→ EXERCISE GOAL
In the listing below, find each line containing "足球讓分" and report it.

→ PROVIDED RECORDS
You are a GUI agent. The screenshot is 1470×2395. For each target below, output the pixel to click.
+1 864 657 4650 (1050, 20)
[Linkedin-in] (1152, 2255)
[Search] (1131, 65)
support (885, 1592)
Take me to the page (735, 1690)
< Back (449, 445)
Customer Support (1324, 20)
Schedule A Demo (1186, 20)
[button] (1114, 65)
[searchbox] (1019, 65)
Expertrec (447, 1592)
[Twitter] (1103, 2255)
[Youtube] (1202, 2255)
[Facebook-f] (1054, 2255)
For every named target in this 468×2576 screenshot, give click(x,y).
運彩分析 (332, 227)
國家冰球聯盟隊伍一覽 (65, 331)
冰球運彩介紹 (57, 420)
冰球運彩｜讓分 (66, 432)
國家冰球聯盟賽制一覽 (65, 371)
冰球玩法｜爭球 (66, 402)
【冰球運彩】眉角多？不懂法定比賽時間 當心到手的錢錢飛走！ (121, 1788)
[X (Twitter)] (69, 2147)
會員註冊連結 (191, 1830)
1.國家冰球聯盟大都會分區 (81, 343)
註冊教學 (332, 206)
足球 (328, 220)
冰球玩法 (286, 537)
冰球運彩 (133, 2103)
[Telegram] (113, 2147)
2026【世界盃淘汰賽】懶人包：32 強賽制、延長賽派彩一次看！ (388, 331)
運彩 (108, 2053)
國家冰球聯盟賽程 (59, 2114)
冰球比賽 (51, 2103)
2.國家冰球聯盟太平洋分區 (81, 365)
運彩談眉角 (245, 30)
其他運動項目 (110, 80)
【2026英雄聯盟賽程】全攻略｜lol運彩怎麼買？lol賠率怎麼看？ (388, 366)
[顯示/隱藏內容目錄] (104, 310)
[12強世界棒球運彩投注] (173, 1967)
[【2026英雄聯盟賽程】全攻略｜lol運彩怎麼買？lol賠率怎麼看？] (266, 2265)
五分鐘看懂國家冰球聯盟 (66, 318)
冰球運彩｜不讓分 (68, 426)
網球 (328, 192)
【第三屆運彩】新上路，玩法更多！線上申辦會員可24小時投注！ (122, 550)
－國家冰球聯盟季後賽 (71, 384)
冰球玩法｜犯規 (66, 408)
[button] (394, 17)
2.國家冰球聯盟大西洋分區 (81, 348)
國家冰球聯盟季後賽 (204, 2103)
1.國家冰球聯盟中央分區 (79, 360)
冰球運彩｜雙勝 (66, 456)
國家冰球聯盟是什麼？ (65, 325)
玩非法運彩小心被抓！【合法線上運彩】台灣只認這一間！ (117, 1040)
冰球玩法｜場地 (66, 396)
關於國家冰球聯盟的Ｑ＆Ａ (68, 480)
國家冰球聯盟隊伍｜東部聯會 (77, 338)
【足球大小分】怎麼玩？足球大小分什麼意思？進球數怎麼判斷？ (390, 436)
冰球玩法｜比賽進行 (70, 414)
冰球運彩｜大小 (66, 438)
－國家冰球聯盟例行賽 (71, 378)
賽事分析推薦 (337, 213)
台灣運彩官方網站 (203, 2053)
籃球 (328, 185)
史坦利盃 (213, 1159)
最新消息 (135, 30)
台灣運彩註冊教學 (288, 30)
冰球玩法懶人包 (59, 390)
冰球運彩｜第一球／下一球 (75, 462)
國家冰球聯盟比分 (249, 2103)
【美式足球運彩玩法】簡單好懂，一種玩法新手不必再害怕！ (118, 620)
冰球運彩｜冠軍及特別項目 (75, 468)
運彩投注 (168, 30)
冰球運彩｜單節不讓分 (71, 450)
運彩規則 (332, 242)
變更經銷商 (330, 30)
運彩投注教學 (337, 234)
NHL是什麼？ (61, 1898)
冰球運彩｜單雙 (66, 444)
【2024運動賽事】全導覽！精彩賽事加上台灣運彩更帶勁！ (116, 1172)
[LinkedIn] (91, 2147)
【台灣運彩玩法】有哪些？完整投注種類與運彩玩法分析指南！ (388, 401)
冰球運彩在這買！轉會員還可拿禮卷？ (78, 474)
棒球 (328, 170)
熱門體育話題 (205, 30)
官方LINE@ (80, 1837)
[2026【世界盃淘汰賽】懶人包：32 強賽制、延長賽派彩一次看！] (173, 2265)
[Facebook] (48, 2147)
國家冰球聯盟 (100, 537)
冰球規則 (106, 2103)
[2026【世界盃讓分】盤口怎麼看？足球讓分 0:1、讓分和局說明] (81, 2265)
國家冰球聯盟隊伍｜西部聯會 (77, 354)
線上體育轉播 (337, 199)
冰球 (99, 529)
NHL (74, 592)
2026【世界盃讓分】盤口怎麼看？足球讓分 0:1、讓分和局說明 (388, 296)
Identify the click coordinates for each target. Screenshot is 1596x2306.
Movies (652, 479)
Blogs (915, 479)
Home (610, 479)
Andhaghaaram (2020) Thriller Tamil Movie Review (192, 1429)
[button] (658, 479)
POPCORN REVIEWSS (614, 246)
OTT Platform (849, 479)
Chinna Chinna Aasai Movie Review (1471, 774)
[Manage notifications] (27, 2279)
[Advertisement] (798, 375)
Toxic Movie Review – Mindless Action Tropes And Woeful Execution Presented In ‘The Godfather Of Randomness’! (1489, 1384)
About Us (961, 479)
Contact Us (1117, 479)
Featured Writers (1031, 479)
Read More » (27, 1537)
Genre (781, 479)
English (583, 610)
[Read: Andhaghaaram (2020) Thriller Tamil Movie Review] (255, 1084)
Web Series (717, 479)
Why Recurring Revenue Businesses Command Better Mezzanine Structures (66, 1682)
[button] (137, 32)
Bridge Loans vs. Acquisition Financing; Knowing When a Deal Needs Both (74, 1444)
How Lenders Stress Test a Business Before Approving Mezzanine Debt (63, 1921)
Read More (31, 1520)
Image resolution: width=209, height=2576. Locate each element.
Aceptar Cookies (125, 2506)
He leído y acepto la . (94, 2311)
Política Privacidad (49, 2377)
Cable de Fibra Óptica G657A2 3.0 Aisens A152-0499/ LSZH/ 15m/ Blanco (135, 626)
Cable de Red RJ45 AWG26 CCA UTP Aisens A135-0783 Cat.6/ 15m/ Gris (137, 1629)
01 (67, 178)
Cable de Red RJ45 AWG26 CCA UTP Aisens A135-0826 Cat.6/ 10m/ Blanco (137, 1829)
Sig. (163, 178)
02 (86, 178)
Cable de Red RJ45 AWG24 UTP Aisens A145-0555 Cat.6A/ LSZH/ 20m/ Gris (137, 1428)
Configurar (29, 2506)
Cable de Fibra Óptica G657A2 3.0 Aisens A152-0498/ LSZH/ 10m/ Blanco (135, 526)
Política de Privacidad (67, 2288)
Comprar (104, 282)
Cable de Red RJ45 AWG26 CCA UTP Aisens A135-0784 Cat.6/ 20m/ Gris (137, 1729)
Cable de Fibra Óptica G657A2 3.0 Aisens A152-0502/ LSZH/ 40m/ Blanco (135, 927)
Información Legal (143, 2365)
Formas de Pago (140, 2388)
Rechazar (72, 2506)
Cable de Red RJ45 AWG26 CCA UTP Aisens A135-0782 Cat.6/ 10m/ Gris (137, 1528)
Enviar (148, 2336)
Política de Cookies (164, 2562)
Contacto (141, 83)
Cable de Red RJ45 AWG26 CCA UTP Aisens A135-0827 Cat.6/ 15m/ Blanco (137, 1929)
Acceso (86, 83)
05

→ RESPONSE
[2026【世界盃讓分】盤口怎麼看？足球讓分 0:1、讓分和局說明] (81, 2265)
2026【世界盃讓分】盤口怎麼看？足球讓分 0:1、讓分和局說明 (388, 296)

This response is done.